All last week mibsters from 11 states and the District of COlumbia shot it out at this seaside resort. Washingtonians battled Virginians. Virginians took aim against Marylanders. Marylanders tried to knock off Washingtonians.
Gangland slayings on the boardwalk? War between the states?
Nothing of the sort. It was the 55th Annual National Marbles Tournament, sponsored by the "Big Blue Marble" TV show, which attracted 54 mibsters - the marble shooters' term for themselves.
After four days of heated competition, the boy and girl national champs, an 13-year-old Pennsylvanians, were owned by the mayor of Wildwood, Dean Feinauer, of Reading and Diane Bertosh, of Pittsburgh, each received a $500 college scholarship from IT&T.
Although the metropolitan Washington area was well represented, the shooters didn't fare very well.None of them made it into the final rounds of competition, though they all said that they were enjoying their week in Wildwood.
Lisa Clayton, the 9-year-old D.C. girls runner-up, of 5338 B St. SE. asked if she was having a good week, replied: "Nope - yeah." "Well, which is it?" she was asked. She was enjoying the beach, but not the competition. "They're beating me," she complained.
Clayton, her arm around the waist of Vanita Morgan, 13, of 810 K St. NE. the District girls' champ, continued, "I like playing the games (on the boardwalk)," especially "skeeball."
Morgan was pleased about being away from home for a week. "I wish I could stay here," she said. "Me too!" pipe Clayton.
Vanita's brother Steve, 12, the District boys' runner-up, also attended the tournament. In one of the preliminary rounds against North Carolina's Terry Deese, Steve got upset when his shooter hit one of the center marbles, which slowly rolled toward the outside. It looked like the marble would stay inside the ring - and lose Morgan the point.
"You keep going," he said to the marble. "Whew," he exclaimed, shaking his head, "all right, it's about time," as the marble finally rolled out to score the point. Nonetheless, he lost the match to Deese - by one point.
Axandria 1977 and 1978 boys' champ Jerome Furman, 13, of 3826 Florence Dr., was 15th out of 37 going into the last day of the contest. After losing a match he sat on the sidelines with his head buried in his hands. He wasn't, as could be expected, very talkative, but he did admit that, except for shooting, he was having a good time in Wildwood. Also representing Alexandria was girls' champ Julie Gravette, 12, of 258 Burgess Ave.
This is the first year that Hyattsville has had marbles competitions. Sean Ganey, 12 of 4122 40th Place, the redheaded, Hyattsville boys' champ, said that the competition at the nationals was tougher than in Maryland. "They're better shooters here," he said. How much better? "A lot."

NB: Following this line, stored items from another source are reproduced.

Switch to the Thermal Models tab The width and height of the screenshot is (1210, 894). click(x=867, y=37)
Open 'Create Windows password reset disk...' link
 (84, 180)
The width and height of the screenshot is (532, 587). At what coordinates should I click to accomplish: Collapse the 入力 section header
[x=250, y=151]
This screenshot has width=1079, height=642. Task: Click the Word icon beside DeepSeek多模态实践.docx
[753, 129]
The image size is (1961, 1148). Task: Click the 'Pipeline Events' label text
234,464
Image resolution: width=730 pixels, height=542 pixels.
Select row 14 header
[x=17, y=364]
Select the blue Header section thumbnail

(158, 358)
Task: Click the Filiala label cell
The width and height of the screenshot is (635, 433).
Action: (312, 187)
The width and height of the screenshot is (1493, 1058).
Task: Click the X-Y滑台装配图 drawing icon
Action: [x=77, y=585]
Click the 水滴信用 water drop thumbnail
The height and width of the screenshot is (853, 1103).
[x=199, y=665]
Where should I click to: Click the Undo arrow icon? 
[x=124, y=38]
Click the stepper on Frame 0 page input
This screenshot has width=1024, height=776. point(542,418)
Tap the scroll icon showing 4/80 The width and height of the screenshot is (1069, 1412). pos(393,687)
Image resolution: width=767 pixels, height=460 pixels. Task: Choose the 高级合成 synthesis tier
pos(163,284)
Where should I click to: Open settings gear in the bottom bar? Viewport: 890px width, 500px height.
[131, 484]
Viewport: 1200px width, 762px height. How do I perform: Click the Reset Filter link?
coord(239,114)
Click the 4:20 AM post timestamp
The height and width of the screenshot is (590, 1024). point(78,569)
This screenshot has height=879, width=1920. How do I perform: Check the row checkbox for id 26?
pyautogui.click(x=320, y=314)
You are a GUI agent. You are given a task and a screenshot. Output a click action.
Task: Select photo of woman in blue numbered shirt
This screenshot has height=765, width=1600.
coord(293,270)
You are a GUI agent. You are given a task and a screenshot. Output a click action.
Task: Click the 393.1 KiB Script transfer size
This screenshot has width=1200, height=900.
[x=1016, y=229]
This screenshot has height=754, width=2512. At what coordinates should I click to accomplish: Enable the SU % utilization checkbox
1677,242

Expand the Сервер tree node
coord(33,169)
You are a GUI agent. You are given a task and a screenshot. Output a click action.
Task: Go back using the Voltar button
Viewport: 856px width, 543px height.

Kevin Zeigler, a staff leader with the Hyattsville recreation department, said that both Ganey and the Hyattsville girls' champ, Shirley Hoffman, 12, 3817 Hamilton St., have only been shooting for two months. They will be eligible for national competition for the next two year, he said, and that will give them a chance to improve.
"I heard the boy from Reading, Pa., practiced six hours a day for the past few months," said Zeigler. The Hyattsville kids were "not used to the exposure. I think they're doing quite well considering some of the other kids have been playing for a few years."
This is also Takoma Park's first year in the nationals. The city was represented by the brother-sister team of John, 10, and Carol Fotopoulos, 12, of 7700 Blair Rd, both of whom have been shooting for two years.
Four youngsters represented Cumberland, Md.; Beth Blankenship, 10; Jeff Kimmell, 10; Vance Ridgeley, 10, and Sharon Spitzer, 14. Darryl Fletcher, 12, represented Baltimore and Chris Carter, 11, represented Casanova, Va.
What the metropolitan youngsters lacked in success, they made up in spunk. Washington's Steve Morgan and Henry Frazier, 10, 240 W St. NW., rushed over to the judge's table after the announcement that the voting for "the best sport on the beach" was taking place. "Can you vote for yourself?" they asked, almost in unison.
Roger Howdyshell, the president of Marble King Inc., one of five marble manufacturers in the country, has attended the tournaments since 1968. "When I was a kid the country was coming out of the Depression and marbles were cheap," he said. "Give a kid a handful of marbles and he'd be busy for days. . . . I'll tell you: It's still there," he said of the game's popularity. "I've never seen a kid who didn't like marbles."
During the last day of the preliminaries, Richard Kauffman, assistant to the director of the Alexandria recreation department, announced over the public address system: "Any boy champion who has not yet had his picture taken . . ." "No, any boy, not just the champions," interrupted "Big Blue Marble" public relations man Steve Schechter. Kauffman, his microphone turned off, turned to Schechter and said, "Well, it doesn't matter. They're all champions, Steve. They're all champions."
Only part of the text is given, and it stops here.